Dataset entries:
_____

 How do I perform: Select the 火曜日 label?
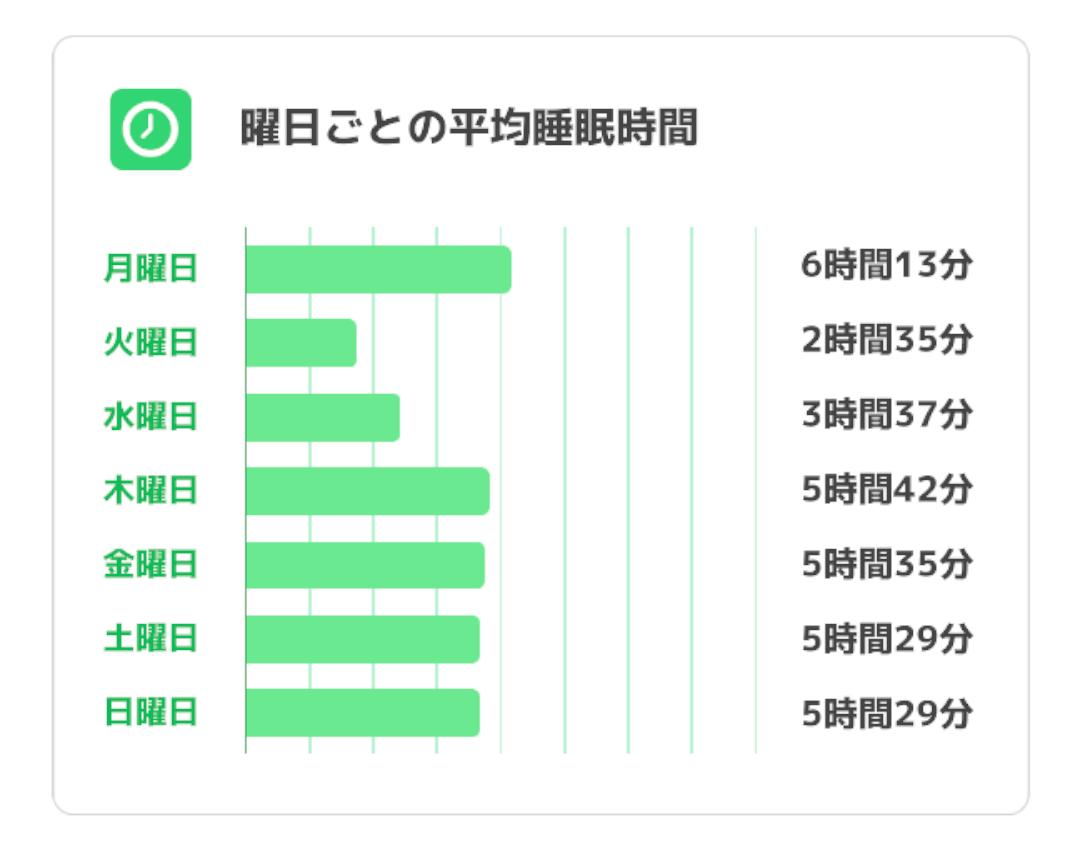click(x=151, y=343)
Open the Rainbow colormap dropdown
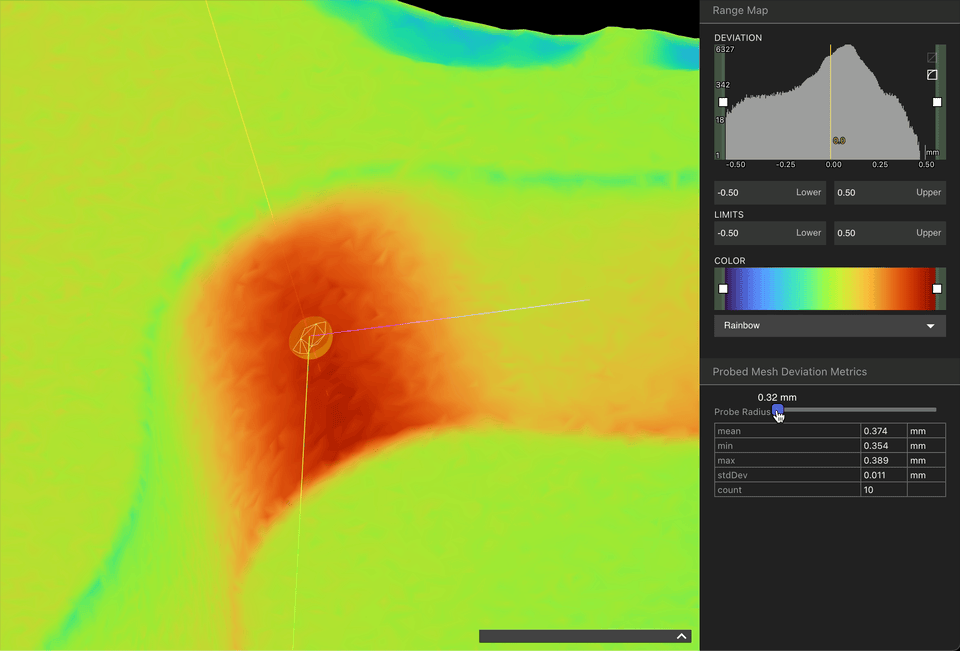 830,326
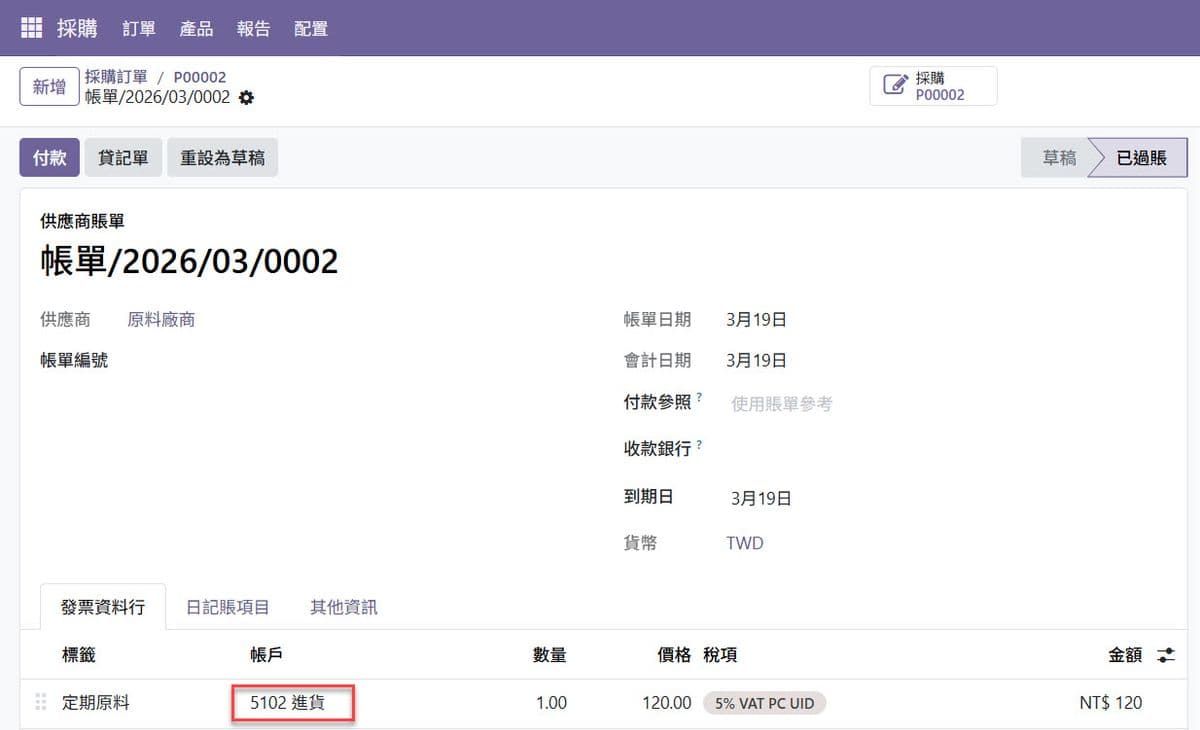Click the 貸記單 button

click(123, 158)
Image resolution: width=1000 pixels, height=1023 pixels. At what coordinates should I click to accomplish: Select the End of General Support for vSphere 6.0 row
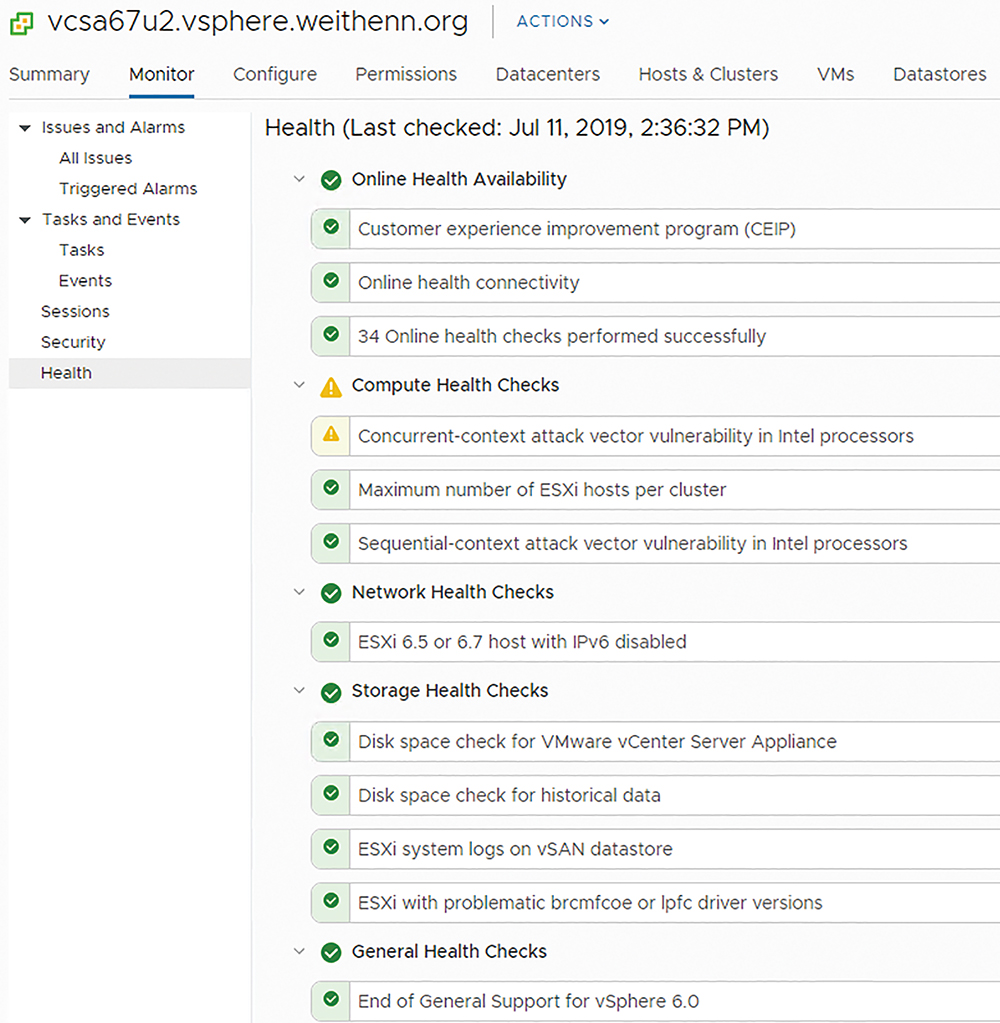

_____

Every line from the one bearing "Open the Rainbow colormap dropdown" through the end of the data above must be output exactly, and no picture may appear.

WRITTEN ANSWER:
Open the Rainbow colormap dropdown
 830,326
Click the 貸記單 button

click(123, 158)
Image resolution: width=1000 pixels, height=1023 pixels. At what coordinates should I click to accomplish: Select the End of General Support for vSphere 6.0 row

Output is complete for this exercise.